● What is expected:
Return, word for word, the entries from the line containing "Given: Select the Views icon in the sidebar" through the line containing "Looking at the", both of those lines included.

● Source material:
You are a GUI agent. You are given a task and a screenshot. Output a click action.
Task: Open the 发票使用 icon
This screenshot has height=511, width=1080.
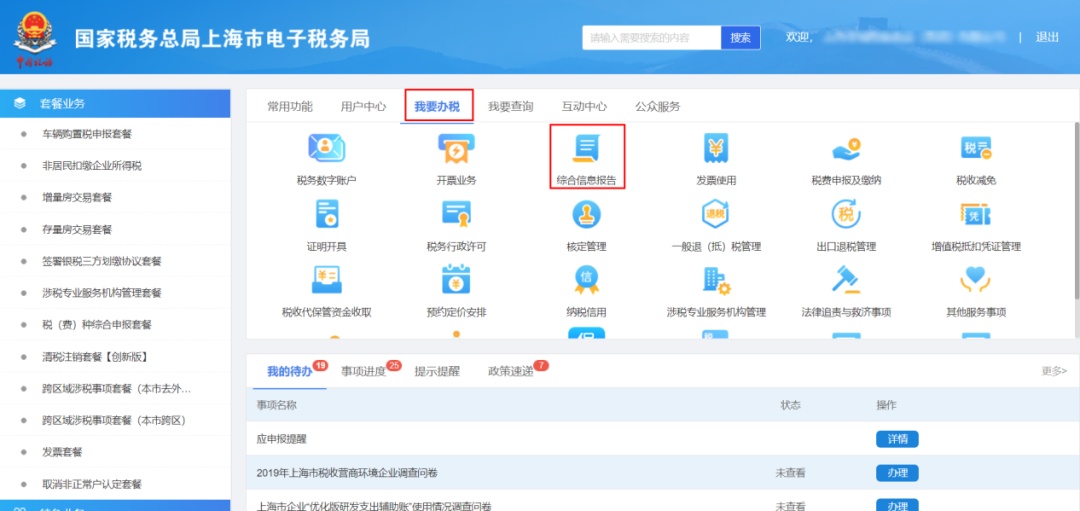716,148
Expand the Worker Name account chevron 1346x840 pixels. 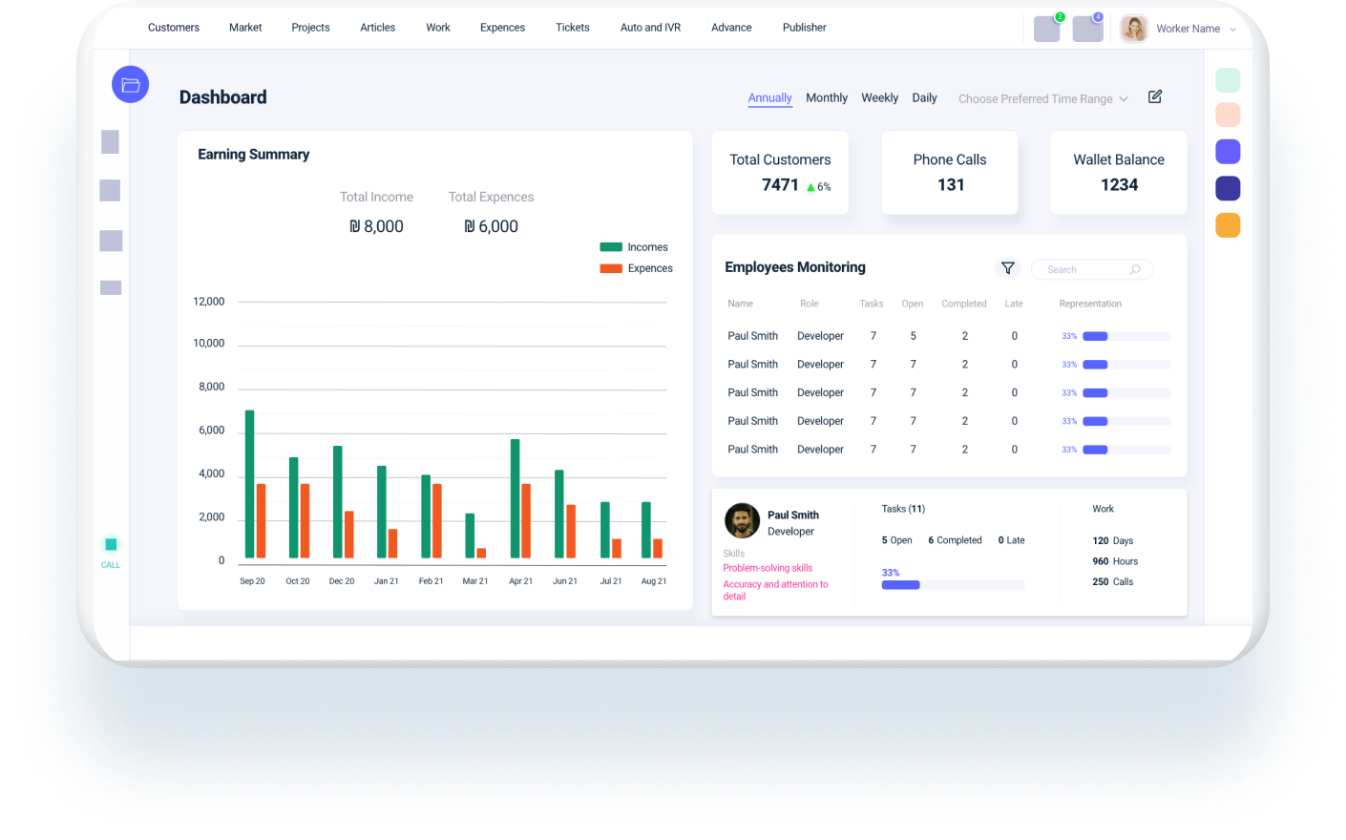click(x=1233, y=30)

---

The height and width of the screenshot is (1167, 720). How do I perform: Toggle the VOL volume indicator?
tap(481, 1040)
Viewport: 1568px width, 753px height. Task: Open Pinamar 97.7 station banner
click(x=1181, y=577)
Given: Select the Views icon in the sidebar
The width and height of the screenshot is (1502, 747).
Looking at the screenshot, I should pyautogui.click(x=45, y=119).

● Final answer:
Given: Select the Views icon in the sidebar
The width and height of the screenshot is (1502, 747).
Looking at the screenshot, I should pyautogui.click(x=45, y=119).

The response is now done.